Discovery and Engineering of a Bacterial (+)‐Pulegone Reductase for Efficient (−)‐Menthol Biosynthesis

• Published in: ChemSusChem Vol. 17; no. 23; pp. e202400704 - n/a
• Main Authors: Wu, Qiong, Li, Hai‐Peng, Liu, Ya, Shou, Chao, Chen, Qi, Xu, Jian‐He, Li, Chun‐Xiu
• Format: Journal Article
• Language: English
• Published: Germany Wiley Subscription Services, Inc 06.12.2024
• Subjects: (−)-menthol; bacterial (+)-pulegone reductase; Biocatalysis; Biosynthesis; Catalysis; Cyclohexane Monoterpenes - metabolism; Efficiency; Menthol; Menthol - metabolism; molecular dynamics; Monoterpenes - metabolism; Oxidoreductases - metabolism; Protein Engineering; Pseudomonas - enzymology; Pseudomonas - metabolism; Reductases; Stereoisomerism; structure-guided mutagenesis; whole-cell biocatalysts; whole-cell biocatalysts; (−)-menthol; bacterial (+)-pulegone reductase; molecular dynamics; structure-guided mutagenesis
• ISSN: 1864-5631; 1864-564X; 1864-564X
• DOI: 10.1002/cssc.202400704

The biosynthesis of valuable plant‐derived monoterpene (−)‐menthol from readily available feedstocks (e. g., (−)‐limonene) is of great significance because of the high market demand for this product. However, biotransforming (+)‐pulegone into (−)‐menthone, the (−)‐menthol precursor, through (+)‐pulegone reductase (PGR) catalysis is inefficient because of the poor protein expression or catalytic efficiency (kcat/Km) of plant origin PGRs. In this study, a novel bacterial PGR from Pseudomonas resinovorans (PrPGR) was identified, and the most successful variant, PrPGRM2‐1 (A50 V/G53 W), was obtained, showing respective 20‐fold and 204‐fold improvements in specific activity and catalytic efficiency.
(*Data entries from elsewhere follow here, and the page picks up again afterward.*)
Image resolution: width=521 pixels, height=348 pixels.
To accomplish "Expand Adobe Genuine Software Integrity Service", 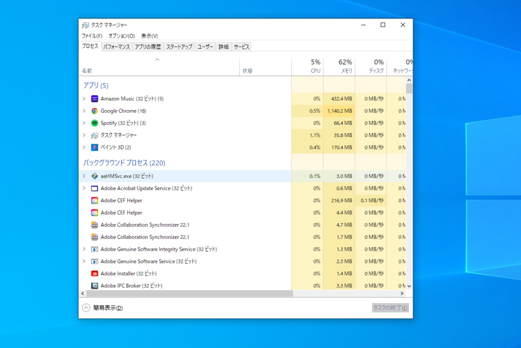I will 84,249.
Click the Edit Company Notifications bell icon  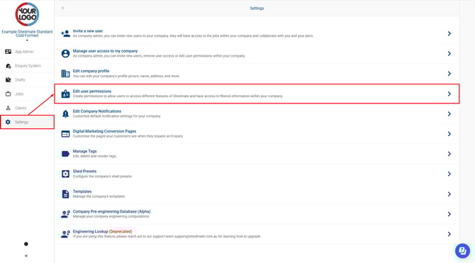pos(65,113)
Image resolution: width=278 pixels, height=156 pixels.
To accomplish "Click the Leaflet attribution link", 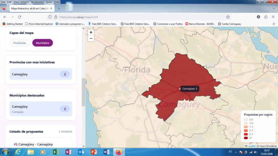I will point(251,146).
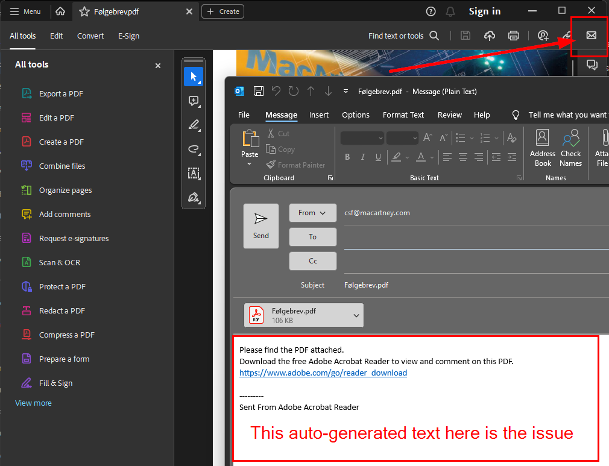Viewport: 609px width, 466px height.
Task: Toggle bold formatting in Basic Text
Action: tap(347, 157)
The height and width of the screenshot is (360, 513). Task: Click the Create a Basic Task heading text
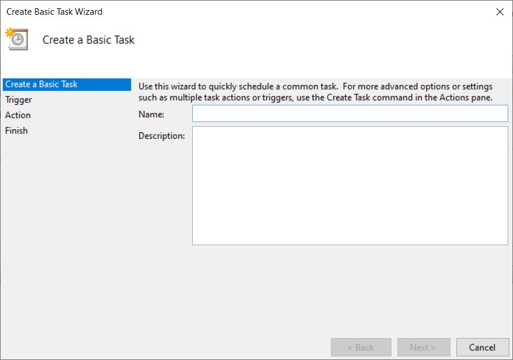click(x=88, y=40)
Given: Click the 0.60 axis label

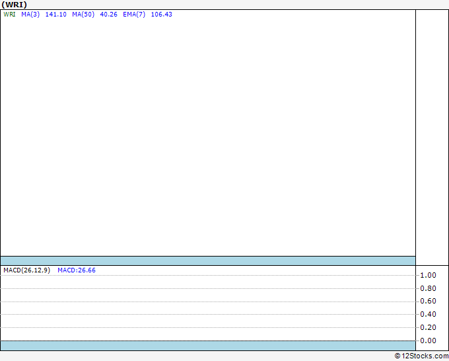Looking at the screenshot, I should click(428, 301).
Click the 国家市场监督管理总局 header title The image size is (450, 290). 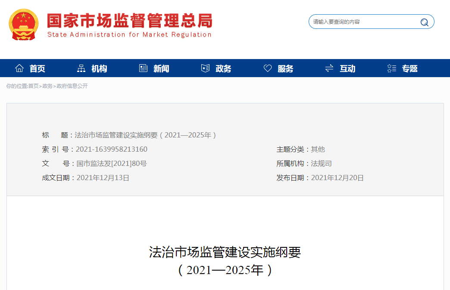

PrPGRM2‐1 was employed to bioreduce (+)‐pulegone, resulting in 4.4‐fold and 35‐fold enhancements in (−)‐menthone titers compared with the bioreductions catalyzed by wild‐type (WT) PrPGR and MpPGR, respectively. Furthermore, a whole‐cell biocatalyst containing PrPGRM2‐1, MpMMR, and BstFDH was constructed and achieved the highest (−)‐menthol titer reported to date without externally supplemented NADPH/NADP+. Overall, this study details an efficient PGR with high catalytic efficiency that possesses great potential for (−)‐menthol biosynthesis. A bacterial (+)‐pulegone reductase with excellent catalytic performance was discovered, and structure‐guided mutagenesis was employed to enhance its activity for efficient (−)‐menthol biosynthesis.